(August 23rd – August 27th , 2022)



Professor Marco Steenbergen is professor of political methodology at the University of Zurich. His methodological interests span choice models, machine learning, measurement, and multilevel analysis. His substantive interests cover voting behavior and digital democracy, in particular, online deliberative processes. Originally hailing from The Netherlands, he previously taught at Carnegie Mellon University, the University of North Carolina at Chapel Hill, and the University of Bern. He has published extensively and is co-author of the award-winning book The Ambivalent Partisan (OUP 2012).

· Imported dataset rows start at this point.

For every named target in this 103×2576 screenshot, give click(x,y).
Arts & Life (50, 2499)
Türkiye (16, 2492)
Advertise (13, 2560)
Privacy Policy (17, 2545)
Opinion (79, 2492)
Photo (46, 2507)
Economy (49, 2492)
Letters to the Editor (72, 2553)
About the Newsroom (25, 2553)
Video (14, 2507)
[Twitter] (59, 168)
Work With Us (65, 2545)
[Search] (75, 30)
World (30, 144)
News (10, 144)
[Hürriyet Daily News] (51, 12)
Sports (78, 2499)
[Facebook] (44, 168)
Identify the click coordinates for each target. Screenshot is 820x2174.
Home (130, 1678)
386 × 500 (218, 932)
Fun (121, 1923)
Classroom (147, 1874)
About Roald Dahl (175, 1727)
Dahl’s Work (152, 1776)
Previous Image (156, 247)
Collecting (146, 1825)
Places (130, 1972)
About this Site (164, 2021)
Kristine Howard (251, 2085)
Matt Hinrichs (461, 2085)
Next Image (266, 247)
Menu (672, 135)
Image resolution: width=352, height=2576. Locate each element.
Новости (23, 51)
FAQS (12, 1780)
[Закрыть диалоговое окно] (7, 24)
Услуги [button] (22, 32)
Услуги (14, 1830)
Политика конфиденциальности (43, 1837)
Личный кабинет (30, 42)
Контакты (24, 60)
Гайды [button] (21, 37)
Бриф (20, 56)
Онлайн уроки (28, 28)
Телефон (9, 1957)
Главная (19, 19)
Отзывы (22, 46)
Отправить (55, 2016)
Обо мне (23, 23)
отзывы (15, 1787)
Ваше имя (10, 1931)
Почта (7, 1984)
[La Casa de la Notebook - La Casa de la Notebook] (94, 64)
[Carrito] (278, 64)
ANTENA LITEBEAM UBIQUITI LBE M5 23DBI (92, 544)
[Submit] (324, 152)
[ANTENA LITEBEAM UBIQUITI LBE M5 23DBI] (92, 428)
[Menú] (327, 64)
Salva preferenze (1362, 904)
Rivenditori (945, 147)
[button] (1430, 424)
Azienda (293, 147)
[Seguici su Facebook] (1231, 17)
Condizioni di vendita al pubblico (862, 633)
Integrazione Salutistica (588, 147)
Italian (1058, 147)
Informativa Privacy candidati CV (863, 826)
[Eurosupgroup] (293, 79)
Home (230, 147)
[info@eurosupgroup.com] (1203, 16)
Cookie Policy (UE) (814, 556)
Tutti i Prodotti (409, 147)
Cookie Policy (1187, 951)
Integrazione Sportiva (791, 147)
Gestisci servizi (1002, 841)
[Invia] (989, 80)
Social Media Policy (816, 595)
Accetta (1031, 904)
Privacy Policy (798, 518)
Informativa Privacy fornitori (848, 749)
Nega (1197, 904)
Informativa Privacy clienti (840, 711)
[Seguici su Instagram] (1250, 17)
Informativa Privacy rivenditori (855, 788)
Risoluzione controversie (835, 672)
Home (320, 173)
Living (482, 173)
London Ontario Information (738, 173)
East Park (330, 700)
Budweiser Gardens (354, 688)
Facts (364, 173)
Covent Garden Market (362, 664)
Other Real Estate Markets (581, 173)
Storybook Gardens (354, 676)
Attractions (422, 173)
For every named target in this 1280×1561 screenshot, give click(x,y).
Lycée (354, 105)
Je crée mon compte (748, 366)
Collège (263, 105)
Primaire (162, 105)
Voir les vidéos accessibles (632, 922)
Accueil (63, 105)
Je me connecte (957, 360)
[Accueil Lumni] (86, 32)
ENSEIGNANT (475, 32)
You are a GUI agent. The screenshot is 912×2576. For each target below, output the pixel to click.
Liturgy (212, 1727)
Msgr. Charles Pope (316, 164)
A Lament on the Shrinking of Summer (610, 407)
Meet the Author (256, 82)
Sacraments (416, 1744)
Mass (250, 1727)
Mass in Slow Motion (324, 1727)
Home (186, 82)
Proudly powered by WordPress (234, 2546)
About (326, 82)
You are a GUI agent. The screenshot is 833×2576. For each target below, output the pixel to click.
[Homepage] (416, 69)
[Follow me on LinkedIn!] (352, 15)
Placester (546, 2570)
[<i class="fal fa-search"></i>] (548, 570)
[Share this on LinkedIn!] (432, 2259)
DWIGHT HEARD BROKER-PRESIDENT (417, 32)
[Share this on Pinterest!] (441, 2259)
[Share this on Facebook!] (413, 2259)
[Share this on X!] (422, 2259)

Machine learning is fashionable. But what is it and how can it be put to good use in the social sciences? This introductory course provides an overview of some of the most important machine learning techniques and their social science applications. Those applications can be grouped into several sub-categories:

  1. Preparing data for statistical analysis: Sometimes data are so voluminous that hand-coding them is near-impossible. We can leverage clever computer algorithms to do the coding for us. For example, we could use an artificial neural network to detect if tweets, of which there are millions, come from a social bot or from a legitimate source.
  2. Doing statistical analysis: As social scientists we are used to building models with numerous parametric assumptions. What if we would let algorithms leverage the data to obtain the model for us? That way, we may detect complex contingencies not previously theorized.
  3. Pattern recognition: How do variables hang together and what groups do our cases form in terms of those variables? For example, political parties take positions on numerous issues. Can we group those issues into ideologies? Based on the issues can we place the parties into clusters?
  4. Anomaly detection: Some phenomena such as war are fortunately rare. However, this makes analyzing them challenging. A whole subfield of machine learning is dedicated to the detection of such rare events or anomalies.

The Course

Through lectures and group exercises, the course shows applications in each area. After discussing the general principles of machine learning, the course spends three days on discussing supervised machine learning techniques (relevant for application areas 1 and 2), one day on pattern recognition (relevant for application area 3), and one day on anomaly detection (application area 4). Each day, students will learn the intuition behind the techniques, how they can be implemented in R, how should be interpreted, and how they can be applied in the social sciences. The course is designed to minimize the level of mathematical complexity, although students can always look up the details in vignettes made available for the course. Classification as well as regression tasks are considered. In the former, we seek to predict class membership; in the latter, we predict a numeric score. Interpretation is key and we spend a great deal of time on various metrics and their implementations.

The course covers the following algorithms/techniques:

  • (1) k-nearest neighbors;
  • (2) probabilistic learning (including naïve Bayes, linear, and quadratic discriminant analysis);
  • (3) classification and regression trees, random forests, and model trees;
  • (4) regression with regularization;
  • (5) artificial neural network analysis;
  • (6) boosting;
  • (7) principal component analysis;
  • (8) cluster analysis;
  • (9) SMOTE; and
  • (10) support vector machines.


The course assumes a basic familiarity with probability theory and with linear regression analysis. Prior familiarity with machine learning or related fields (e.g., NLP) is not required. On the other hand, a good knowledge of R is essential for the successful completion of the course. Students should know how to read in data, how to transform variables, how to work with model objects, and how to create graphs.